A nova pesquisa PB Agora/Anova não traz exatamente uma surpresa, mas reforça com mais nitidez o cenário que já vinha sendo desenhado nos bastidores da política paraibana. Hoje existe um líder claro na disputa pelo Governo do Estado, mas ainda não existe uma eleição decidida.
Cícero Lucena segue na frente, com 32,0% das intenções de voto no cenário estimulado. E não é uma liderança pontual. É um desempenho que se repete, que se mantém e que indica um eleitorado já consolidado ao seu redor. Quando um candidato passa meses oscilando pouco e sempre na dianteira, isso costuma significar algo simples: ele já virou referência para uma parcela significativa do eleitorado.
Mas o dado mais interessante da pesquisa não está exatamente no primeiro lugar.
Lucas Ribeiro aparece novamente na segunda posição, com 20,6%, e, mais importante do que isso, começa a ocupar esse espaço com menos contestação. Deixa de ser apenas um nome entre outros e passa a ser, de fato, o principal adversário dentro do campo governista. Já o senador Efraim Filho aparece com 12,6%, ficando mais distante da disputa direta pelo segundo lugar .
Isso é relevante porque eleição majoritária precisa de confronto claro. Precisa de dois polos bem definidos. E esse desenho começa a surgir.
Ainda assim, existe um obstáculo evidente. A distância entre Lucas e Cícero continua considerável, superior a dez pontos percentuais. Crescer é importante, mas, em algum momento, quem está em segundo precisa dar sinais de que pode alcançar o primeiro. Hoje, essa percepção ainda não está consolidada.
Outro ponto que chama atenção é a reorganização do campo. Efraim segue presente, pontuando, mas já não aparece com o mesmo peso na disputa direta pelo segundo lugar. O cenário, aos poucos, vai se organizando em torno de menos nomes competitivos.

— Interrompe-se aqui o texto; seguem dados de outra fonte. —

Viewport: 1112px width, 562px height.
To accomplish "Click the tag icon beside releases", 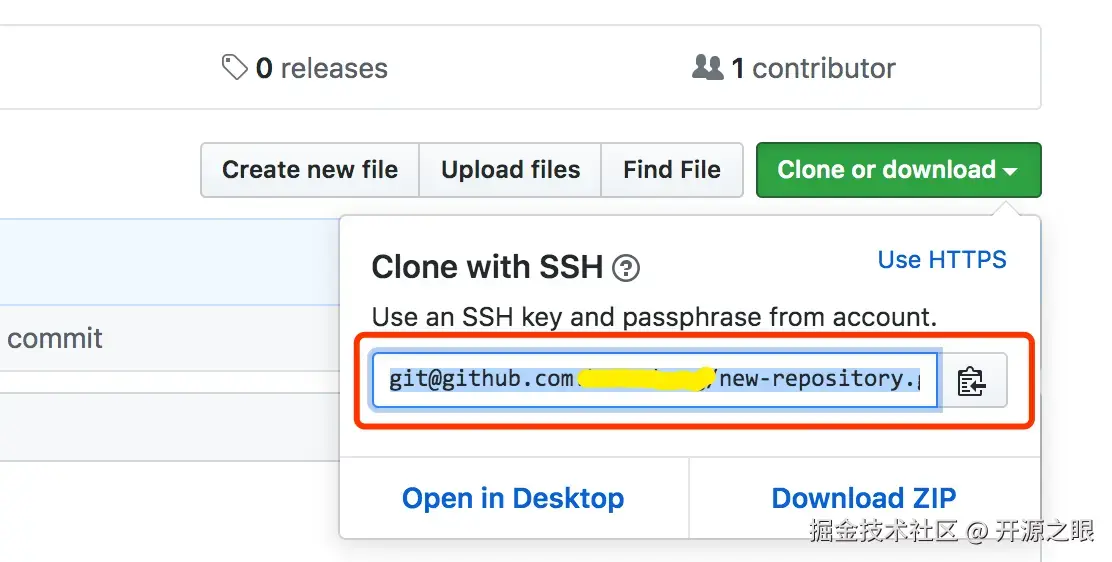I will tap(234, 68).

Só que existe um fator que impede qualquer conclusão precipitada.
O eleitor.
O volume de indecisos continua alto. No cenário estimulado, são 20,5% dos entrevistados que ainda não sabem em quem votar, além de 12,8% que declaram voto branco ou nulo . Na pesquisa espontânea, esse número é ainda mais expressivo e ultrapassa a metade do eleitorado.
Isso significa que uma parte relevante da população ainda não entrou, de fato, no processo eleitoral. Não escolheu candidato, não formou convicção e, possivelmente, ainda nem começou a acompanhar a disputa com atenção.
E é exatamente aí que mora o risco de qualquer análise apressada.
Porque eleição não se define apenas com quem está na frente hoje, mas com quem consegue crescer quando o eleitor começa a prestar atenção de verdade.
Neste momento, o cenário é claro, mas ainda é inicial. Existe um favorito, existe um adversário em consolidação, mas ainda existe, principalmente, espaço para mudança.
E, em política, quando ainda há espaço, não existe resultado garantido.